■ **Source information**:
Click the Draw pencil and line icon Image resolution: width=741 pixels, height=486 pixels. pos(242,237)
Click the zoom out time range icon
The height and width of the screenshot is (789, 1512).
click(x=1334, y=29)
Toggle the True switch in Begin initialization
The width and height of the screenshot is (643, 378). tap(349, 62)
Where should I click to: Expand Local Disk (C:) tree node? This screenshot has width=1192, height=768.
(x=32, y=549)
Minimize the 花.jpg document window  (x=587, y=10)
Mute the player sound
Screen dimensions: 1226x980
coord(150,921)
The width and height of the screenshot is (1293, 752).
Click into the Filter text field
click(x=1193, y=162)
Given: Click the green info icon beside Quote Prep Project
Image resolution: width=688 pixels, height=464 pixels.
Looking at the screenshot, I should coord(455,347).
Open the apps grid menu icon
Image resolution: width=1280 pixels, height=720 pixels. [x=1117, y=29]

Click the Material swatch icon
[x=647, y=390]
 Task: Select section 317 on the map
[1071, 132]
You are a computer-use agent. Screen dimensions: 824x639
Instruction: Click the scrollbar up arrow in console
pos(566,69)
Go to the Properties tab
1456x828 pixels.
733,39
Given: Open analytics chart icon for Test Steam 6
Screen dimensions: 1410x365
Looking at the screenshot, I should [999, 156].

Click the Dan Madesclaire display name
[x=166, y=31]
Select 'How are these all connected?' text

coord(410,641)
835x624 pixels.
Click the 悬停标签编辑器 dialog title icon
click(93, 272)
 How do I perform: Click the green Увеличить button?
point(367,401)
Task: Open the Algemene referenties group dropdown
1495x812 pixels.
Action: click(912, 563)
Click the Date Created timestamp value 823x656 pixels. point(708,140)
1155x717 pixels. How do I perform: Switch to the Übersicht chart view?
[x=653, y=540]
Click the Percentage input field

■ **What the task asks**: If a line falls between the first line of the records and the line containing "Given: Click the", inclusive, repeat it exactly; leave out all others.

■ **Result of this task**:
Click the Draw pencil and line icon Image resolution: width=741 pixels, height=486 pixels. pos(242,237)
Click the zoom out time range icon
The height and width of the screenshot is (789, 1512).
click(x=1334, y=29)
Toggle the True switch in Begin initialization
The width and height of the screenshot is (643, 378). tap(349, 62)
Where should I click to: Expand Local Disk (C:) tree node? This screenshot has width=1192, height=768.
(x=32, y=549)
Minimize the 花.jpg document window  (x=587, y=10)
Mute the player sound
Screen dimensions: 1226x980
coord(150,921)
The width and height of the screenshot is (1293, 752).
Click into the Filter text field
click(x=1193, y=162)
Given: Click the green info icon beside Quote Prep Project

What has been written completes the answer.